No final, fomos levados para conhecer a ala e a cela onde Mandela ficou preso, enquanto os alto-falantes tocavam uma gravação a capella feita por ex-presos políticos e que virou uma espécie de hino no país. A música ainda ecoava nos meus ouvidos enquanto o catamarã se aproximava das docas e o sol se escondia atrás da Table Mountain.

PRÁTICA parte 3: No táxi

“O senhor é parente de Paulo Freire?”, me perguntou o motorista de táxi que veio nos pegar na pousada para nos levar a Franschhoek, na região vinícola do Cabo Ocidental. Como assim, Paulo Freire? Que eu soubesse, política era assunto de ontem. Hoje o cardápio previa um passeio por estradas panorâmicas na região dos vinhedos, duas sessões de degustação de vinhos e uma tarde à beira da piscina de nossa pousada em Franschhoek.

Mr. Aubrey, nosso motorista, era praticamente um intelectual. Admirava o trabalho de Paulo Freire por seu sucesso na alfabetização de sul-africanos negros. Dedicava seu tempo livre a investigar sua árvore genealógica (faltava-lhe descobrir por que sua bisavó materna foi a única escrava a não ser alforriada em vida pelo patrão). Perguntou se eu já tinha ido atrás da minha árvore genealógica, e eu falei que não, no Brasil a gente não vai atrás disso – sobretudo negros e mulatos. Expliquei que no Brasil alguns assuntos não se conversam.

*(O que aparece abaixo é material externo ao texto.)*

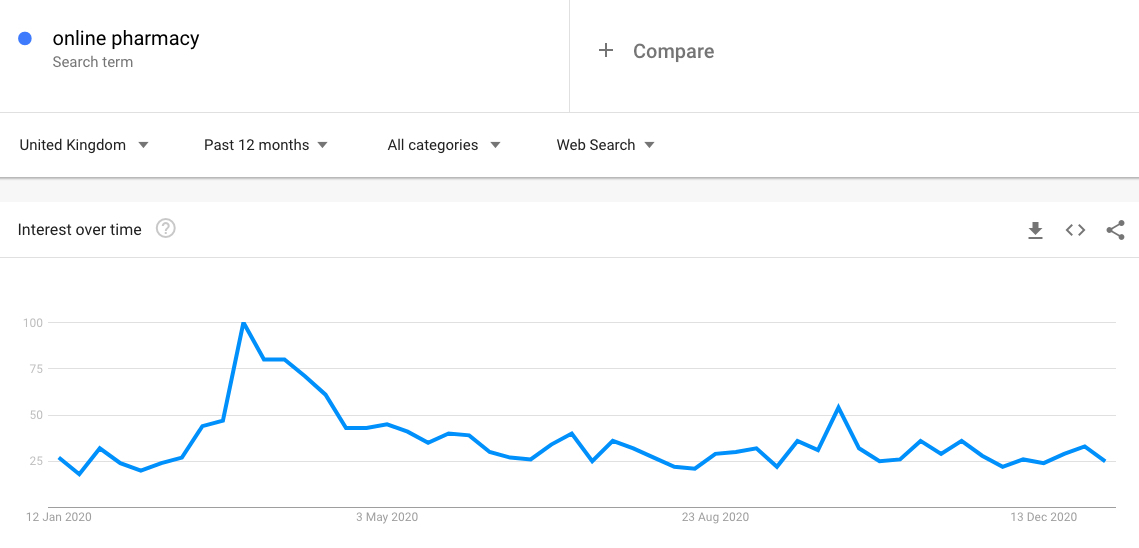
Task: Click the blue dot for online pharmacy
Action: (x=25, y=39)
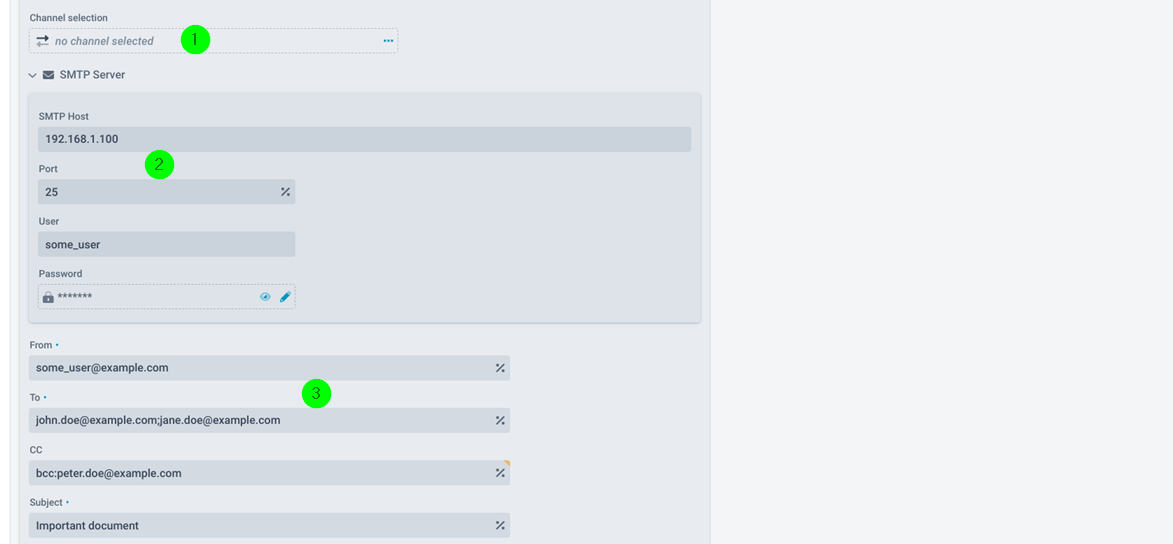Click the SMTP Server envelope icon

click(49, 75)
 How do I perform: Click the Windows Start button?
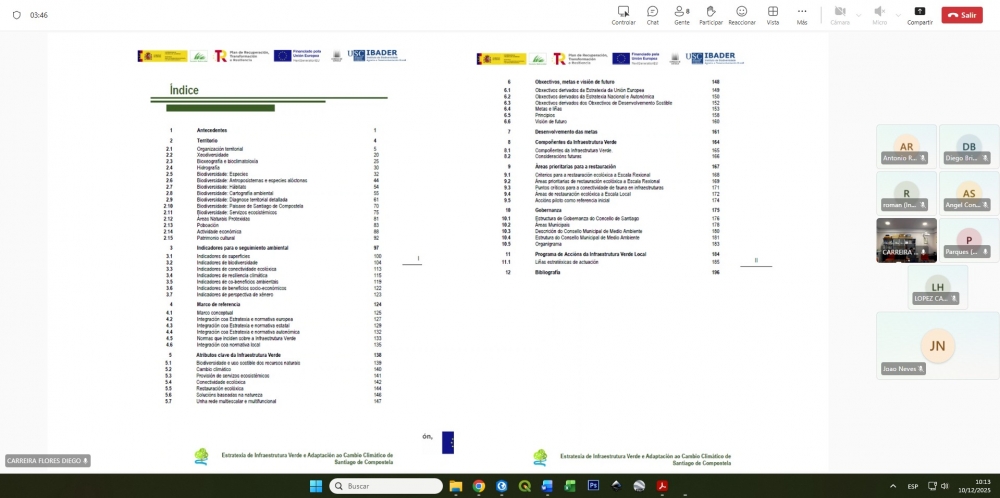coord(316,486)
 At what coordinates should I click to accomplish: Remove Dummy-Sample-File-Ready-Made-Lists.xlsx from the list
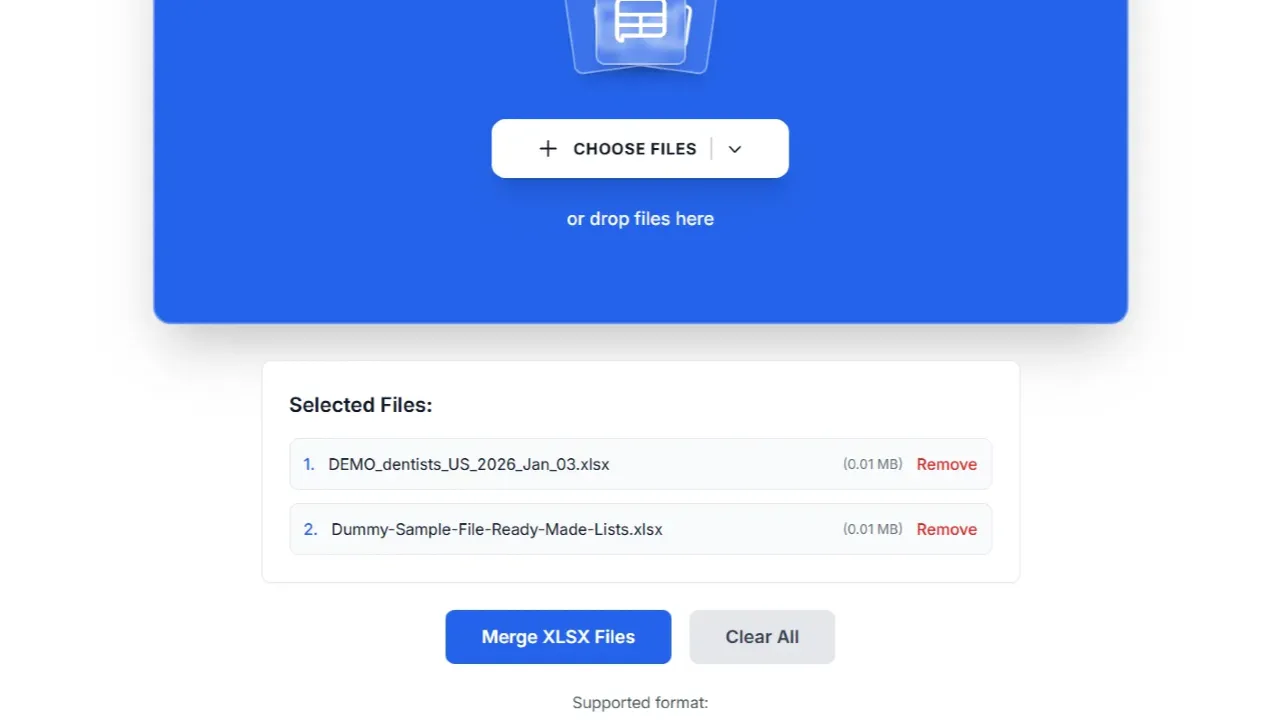[946, 529]
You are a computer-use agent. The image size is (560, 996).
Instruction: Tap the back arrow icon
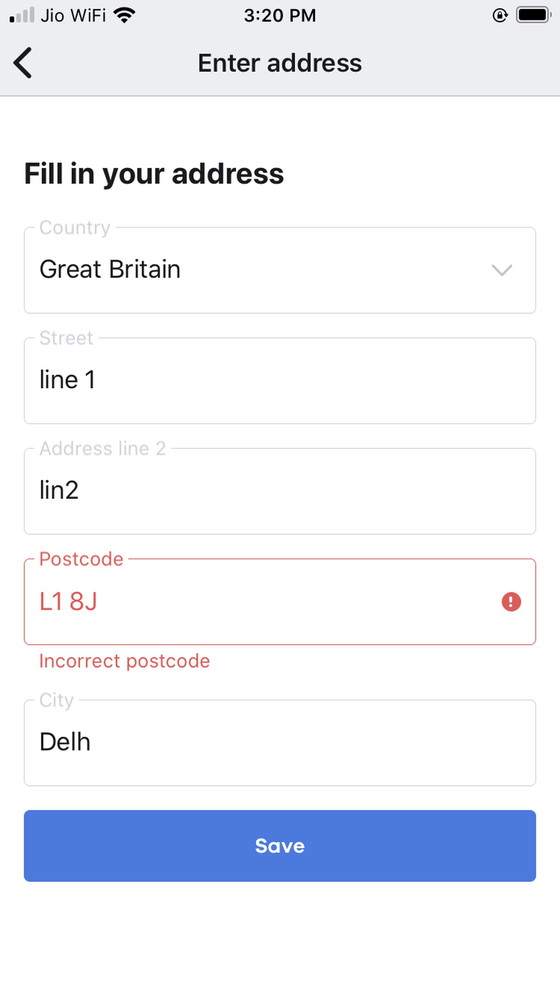point(22,63)
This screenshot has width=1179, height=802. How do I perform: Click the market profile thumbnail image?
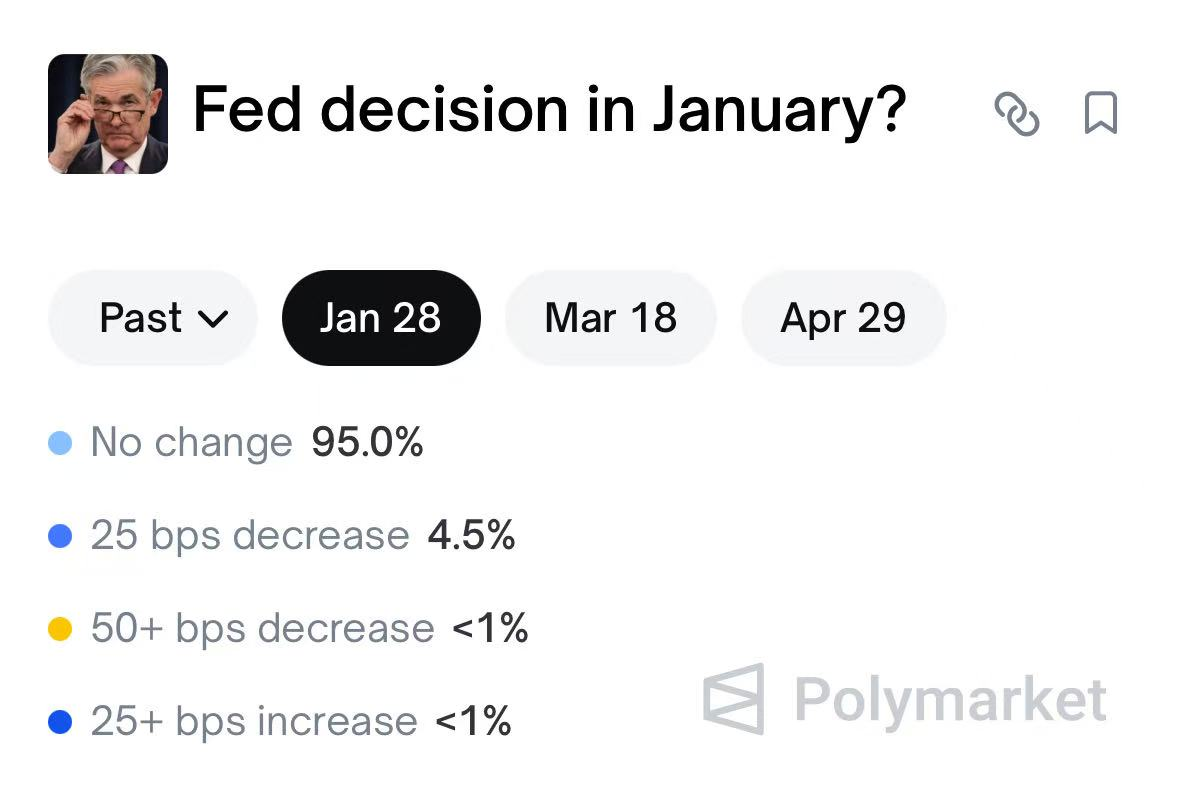click(x=108, y=114)
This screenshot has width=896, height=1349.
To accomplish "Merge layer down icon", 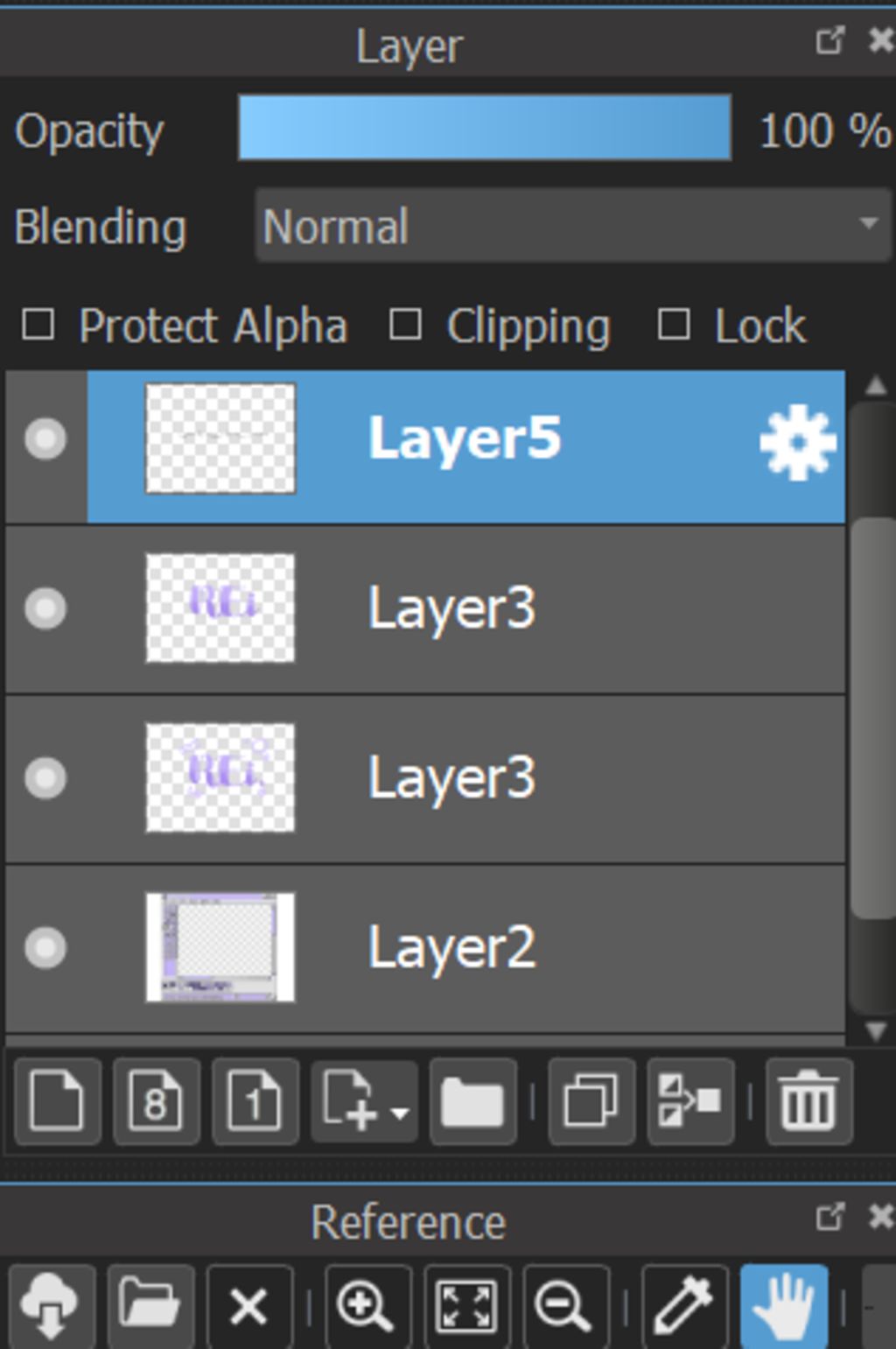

Que a gente não teria coragem de inventar um negócio como esse passeio à ilha Robben – e, se inventasse, não faria o mínimo sucesso.

Ele deveria me contar sobre a colonização francesa, alemã e holandesa na região dos vinhedos, sobre como eles exportam vinhos para a Inglaterra desde o século XVIII, sobre a evolução dos vinhos sul-africanos desde o fim do apartheid. Mas eu é que acabei lhe contando sobre Salvador, sobre o sincretismo católico-iorubá, sobre nossos réveillons de branco à beira do mar. E quando vi, já estávamos em Franschhoek, uma cidade de uma rua só, com mais restaurantes do que casas, no centro de um vale deslumbrante.

Em Franschhoek, na região dos vinhedos

Instalados na pousada, fomos direto para a piscina. Às cinco horas, serviram o chá. Eu não sei o que Paul Theroux diria numa hora dessas, mas à beira da piscina, tomando chá, só me ocorreu o óbvio: de fato, este é um lugar que a Provence escolheria para recomeçar a vida bem longe de casa.

Hospedar-se nesta região é caro, mas os vinhos são baratos – e, de um tempo para cá, ficaram ótimos, também. Durante pelo menos um século, a legislação sul-africana determinou o tipo de uva que podia ser plantado e quais processos podiam ser usados na fabricação do vinho. Depois do apartheid essas leis caíram, e só então a indústria vinícola sul-africana pôde se modernizar, mudar as uvas plantadas e experimentar novos blends. Como resultado, os vinhos do país começam agora a ganhar novos mercados.

Mas isso quem nos contou não foi o Aubrey, nosso taxista mulato intelectual. Foi o John, um branquelão com jeito de redneck americano que nos levou ao aeroporto no dia seguinte – arrumando assunto para não precisar conversar a respeito dos quilômetros e mais quilômetros de muros que tentam, mas não conseguem, esconder o favelão de Kayelitsha dos carros que passam pela auto-estrada.

15 comentários

Olá Ricardo, muito bom o post, parabéns!! Fiquei interessada em fazer o passeio na township… você fez com guia? Pode indicar a agência que contratou?

Surpreendeu-me este texto! Quando a gente viaja, é isto que a gente procura.
Tira a ilusão de aqui é bom, lá é ruim, ou vice/versa.